Top of LISTED RECORDS

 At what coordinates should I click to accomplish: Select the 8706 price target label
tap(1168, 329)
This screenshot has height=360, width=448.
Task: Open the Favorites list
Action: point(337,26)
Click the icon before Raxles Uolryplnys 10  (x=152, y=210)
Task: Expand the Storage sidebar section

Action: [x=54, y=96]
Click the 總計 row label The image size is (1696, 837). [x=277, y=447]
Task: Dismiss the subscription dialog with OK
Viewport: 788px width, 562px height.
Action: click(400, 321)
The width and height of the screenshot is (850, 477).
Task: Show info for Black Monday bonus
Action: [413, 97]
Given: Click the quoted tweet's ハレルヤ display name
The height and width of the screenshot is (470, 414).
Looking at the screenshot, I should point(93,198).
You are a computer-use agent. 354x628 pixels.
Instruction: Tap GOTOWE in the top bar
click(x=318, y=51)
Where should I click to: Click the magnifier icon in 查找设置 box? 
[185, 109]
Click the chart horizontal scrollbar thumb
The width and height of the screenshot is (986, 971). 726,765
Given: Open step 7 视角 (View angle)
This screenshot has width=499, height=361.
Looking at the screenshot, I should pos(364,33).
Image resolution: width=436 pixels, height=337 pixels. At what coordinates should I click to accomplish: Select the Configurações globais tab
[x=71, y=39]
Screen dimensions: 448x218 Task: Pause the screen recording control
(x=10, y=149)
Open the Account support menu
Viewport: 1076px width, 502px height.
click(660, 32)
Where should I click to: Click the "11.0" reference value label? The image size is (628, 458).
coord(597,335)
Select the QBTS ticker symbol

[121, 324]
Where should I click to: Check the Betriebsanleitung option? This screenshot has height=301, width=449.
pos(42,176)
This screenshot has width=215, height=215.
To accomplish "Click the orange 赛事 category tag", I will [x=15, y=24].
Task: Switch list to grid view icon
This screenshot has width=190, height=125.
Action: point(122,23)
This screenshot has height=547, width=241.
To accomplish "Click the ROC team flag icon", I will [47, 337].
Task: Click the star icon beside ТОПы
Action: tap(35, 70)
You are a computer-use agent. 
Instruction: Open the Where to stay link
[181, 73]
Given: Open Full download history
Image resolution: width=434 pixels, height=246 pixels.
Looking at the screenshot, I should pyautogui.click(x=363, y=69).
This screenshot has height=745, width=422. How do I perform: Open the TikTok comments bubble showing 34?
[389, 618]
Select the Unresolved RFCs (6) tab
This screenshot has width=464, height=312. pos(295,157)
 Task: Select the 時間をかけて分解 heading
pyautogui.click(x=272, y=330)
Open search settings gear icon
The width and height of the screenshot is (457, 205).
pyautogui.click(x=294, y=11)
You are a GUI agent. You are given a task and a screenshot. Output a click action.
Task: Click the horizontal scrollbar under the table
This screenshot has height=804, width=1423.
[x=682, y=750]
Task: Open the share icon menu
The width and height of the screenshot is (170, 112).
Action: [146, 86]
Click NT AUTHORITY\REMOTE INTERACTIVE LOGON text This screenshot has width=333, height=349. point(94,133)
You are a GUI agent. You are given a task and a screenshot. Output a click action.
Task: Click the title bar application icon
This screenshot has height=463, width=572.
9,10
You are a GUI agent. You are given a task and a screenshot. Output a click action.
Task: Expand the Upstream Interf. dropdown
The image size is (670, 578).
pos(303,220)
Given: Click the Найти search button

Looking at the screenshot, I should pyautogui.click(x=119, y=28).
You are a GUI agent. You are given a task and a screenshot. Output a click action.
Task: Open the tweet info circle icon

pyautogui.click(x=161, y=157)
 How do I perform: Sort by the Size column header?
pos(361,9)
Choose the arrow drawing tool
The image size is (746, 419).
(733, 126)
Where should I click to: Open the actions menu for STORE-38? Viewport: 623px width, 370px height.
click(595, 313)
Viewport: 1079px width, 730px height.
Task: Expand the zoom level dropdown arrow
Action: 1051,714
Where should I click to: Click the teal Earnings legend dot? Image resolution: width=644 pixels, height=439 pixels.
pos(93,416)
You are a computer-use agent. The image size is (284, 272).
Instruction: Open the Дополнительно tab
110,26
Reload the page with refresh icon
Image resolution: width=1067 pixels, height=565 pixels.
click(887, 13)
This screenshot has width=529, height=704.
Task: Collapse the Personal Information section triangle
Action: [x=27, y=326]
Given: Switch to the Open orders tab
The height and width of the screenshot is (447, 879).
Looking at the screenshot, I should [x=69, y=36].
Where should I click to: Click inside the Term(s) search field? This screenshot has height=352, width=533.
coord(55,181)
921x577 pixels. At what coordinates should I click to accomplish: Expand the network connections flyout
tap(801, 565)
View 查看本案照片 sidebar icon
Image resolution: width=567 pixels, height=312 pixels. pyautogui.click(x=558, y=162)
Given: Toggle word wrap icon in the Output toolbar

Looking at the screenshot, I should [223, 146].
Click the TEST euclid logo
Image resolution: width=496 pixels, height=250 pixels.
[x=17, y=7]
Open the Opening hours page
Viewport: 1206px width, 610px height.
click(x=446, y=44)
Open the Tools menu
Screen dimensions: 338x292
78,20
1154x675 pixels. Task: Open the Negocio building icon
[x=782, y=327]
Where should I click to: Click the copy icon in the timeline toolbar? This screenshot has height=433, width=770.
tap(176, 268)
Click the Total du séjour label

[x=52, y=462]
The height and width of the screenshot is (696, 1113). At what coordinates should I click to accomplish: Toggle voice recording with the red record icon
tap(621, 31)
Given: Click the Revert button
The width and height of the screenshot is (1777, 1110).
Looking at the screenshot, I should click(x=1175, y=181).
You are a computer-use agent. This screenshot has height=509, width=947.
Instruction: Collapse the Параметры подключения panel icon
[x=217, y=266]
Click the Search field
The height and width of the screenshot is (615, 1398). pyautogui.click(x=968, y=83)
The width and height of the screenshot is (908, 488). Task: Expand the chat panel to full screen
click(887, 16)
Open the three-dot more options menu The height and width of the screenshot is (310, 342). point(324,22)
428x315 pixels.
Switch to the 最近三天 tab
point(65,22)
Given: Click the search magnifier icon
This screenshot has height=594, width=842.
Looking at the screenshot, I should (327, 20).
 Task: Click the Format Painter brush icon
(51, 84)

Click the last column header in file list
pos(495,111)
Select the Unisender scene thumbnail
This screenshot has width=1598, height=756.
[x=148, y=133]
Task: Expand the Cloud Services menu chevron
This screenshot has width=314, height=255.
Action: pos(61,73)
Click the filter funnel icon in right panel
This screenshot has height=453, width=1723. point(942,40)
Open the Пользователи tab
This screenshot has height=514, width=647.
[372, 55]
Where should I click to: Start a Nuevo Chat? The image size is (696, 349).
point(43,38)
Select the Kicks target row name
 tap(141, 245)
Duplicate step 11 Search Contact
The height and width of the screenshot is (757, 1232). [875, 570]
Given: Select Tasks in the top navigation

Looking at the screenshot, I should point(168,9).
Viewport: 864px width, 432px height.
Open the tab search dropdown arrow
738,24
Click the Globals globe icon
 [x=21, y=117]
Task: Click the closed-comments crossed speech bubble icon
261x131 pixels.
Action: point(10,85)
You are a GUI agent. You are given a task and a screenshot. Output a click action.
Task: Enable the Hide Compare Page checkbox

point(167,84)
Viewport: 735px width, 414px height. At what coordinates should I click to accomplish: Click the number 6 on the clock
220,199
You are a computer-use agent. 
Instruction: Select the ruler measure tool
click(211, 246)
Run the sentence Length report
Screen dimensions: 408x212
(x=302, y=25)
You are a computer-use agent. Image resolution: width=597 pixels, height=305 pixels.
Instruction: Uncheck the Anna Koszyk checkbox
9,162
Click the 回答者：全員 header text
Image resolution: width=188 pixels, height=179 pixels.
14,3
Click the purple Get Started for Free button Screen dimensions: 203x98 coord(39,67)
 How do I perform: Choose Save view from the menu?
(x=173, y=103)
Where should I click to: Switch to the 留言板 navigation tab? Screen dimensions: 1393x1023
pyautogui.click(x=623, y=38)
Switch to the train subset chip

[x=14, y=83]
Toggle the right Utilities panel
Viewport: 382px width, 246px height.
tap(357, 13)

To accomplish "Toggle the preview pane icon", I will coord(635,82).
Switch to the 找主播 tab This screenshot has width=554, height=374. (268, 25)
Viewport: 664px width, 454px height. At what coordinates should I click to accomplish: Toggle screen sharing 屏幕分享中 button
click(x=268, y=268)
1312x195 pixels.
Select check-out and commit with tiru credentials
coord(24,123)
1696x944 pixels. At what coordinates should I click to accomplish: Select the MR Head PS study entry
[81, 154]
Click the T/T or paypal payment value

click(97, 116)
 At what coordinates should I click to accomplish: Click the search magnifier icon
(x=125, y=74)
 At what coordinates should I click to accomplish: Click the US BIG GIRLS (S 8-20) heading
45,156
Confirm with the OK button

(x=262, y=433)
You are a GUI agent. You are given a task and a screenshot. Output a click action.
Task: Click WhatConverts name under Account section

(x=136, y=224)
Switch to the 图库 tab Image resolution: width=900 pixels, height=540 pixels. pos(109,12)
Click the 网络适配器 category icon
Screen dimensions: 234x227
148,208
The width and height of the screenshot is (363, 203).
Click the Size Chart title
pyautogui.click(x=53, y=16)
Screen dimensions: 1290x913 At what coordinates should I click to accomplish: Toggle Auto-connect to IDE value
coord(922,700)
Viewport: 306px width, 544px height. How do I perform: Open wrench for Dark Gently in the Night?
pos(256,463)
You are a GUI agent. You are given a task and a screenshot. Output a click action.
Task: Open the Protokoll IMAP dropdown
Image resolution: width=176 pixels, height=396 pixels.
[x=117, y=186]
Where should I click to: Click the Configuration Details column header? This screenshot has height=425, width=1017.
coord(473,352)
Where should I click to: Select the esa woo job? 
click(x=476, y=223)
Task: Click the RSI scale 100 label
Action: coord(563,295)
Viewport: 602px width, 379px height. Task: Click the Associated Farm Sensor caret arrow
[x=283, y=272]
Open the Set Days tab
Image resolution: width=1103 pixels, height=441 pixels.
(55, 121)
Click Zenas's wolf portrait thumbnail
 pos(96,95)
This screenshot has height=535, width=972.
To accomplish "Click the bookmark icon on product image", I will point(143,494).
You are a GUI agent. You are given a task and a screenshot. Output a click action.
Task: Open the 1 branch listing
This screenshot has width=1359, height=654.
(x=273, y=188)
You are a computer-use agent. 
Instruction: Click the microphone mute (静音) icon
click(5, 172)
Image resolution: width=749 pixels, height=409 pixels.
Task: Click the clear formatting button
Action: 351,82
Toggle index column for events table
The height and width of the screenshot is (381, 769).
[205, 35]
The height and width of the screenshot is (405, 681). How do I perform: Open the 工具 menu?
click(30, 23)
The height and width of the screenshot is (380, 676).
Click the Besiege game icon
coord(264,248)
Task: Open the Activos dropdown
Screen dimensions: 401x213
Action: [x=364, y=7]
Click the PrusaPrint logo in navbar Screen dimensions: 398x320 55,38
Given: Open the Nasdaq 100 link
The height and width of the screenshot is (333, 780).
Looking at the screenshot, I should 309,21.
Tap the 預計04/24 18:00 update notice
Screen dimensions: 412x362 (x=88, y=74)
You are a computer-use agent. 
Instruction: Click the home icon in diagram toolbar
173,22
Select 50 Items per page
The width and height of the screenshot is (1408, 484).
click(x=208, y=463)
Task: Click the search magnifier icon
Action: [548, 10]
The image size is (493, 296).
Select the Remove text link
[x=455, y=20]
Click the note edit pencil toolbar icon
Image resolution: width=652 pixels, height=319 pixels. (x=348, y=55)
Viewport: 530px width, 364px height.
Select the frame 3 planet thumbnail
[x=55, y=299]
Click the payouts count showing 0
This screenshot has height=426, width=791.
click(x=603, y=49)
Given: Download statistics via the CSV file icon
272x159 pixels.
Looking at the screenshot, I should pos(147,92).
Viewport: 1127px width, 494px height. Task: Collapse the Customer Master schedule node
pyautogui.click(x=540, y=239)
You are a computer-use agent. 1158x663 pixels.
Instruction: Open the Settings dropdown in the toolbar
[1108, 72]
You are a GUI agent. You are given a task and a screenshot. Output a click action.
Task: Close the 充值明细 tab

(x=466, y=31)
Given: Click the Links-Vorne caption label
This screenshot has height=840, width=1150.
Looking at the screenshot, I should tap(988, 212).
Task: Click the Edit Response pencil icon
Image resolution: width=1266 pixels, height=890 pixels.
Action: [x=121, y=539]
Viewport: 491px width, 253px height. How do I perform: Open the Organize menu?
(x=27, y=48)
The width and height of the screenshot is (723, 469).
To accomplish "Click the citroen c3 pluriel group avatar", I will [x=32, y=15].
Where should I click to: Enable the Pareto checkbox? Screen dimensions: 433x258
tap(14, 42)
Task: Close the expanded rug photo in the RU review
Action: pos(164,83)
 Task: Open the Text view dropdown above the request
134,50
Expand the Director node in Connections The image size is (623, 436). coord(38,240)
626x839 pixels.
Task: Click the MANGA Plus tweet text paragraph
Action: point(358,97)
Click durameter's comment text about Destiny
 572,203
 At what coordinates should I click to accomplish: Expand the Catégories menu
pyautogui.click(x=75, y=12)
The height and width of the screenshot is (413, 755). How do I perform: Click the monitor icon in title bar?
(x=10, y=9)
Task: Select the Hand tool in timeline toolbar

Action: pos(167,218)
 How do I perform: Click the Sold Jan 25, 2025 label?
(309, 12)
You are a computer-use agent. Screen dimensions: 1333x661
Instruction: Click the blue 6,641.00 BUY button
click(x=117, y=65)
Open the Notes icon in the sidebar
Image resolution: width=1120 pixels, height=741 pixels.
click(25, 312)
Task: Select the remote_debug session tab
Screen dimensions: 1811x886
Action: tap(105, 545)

Bottom of LISTED RECORDS

_EXERCISE OBJECTIVE_: Taking the entries above, restate exactly those lines that fall between the line with "The height and width of the screenshot is (381, 769)." and the line with "Click the payouts count showing 0", keeping both of those lines too.

_ANSWER FOR THIS EXERCISE_:
The height and width of the screenshot is (381, 769).
[205, 35]
The height and width of the screenshot is (405, 681). How do I perform: Open the 工具 menu?
click(30, 23)
The height and width of the screenshot is (380, 676).
Click the Besiege game icon
coord(264,248)
Task: Open the Activos dropdown
Screen dimensions: 401x213
Action: [x=364, y=7]
Click the PrusaPrint logo in navbar Screen dimensions: 398x320 55,38
Given: Open the Nasdaq 100 link
The height and width of the screenshot is (333, 780).
Looking at the screenshot, I should 309,21.
Tap the 預計04/24 18:00 update notice
Screen dimensions: 412x362 (x=88, y=74)
You are a computer-use agent. 
Instruction: Click the home icon in diagram toolbar
173,22
Select 50 Items per page
The width and height of the screenshot is (1408, 484).
click(x=208, y=463)
Task: Click the search magnifier icon
Action: [548, 10]
The image size is (493, 296).
Select the Remove text link
[x=455, y=20]
Click the note edit pencil toolbar icon
Image resolution: width=652 pixels, height=319 pixels. (x=348, y=55)
Viewport: 530px width, 364px height.
Select the frame 3 planet thumbnail
[x=55, y=299]
Click the payouts count showing 0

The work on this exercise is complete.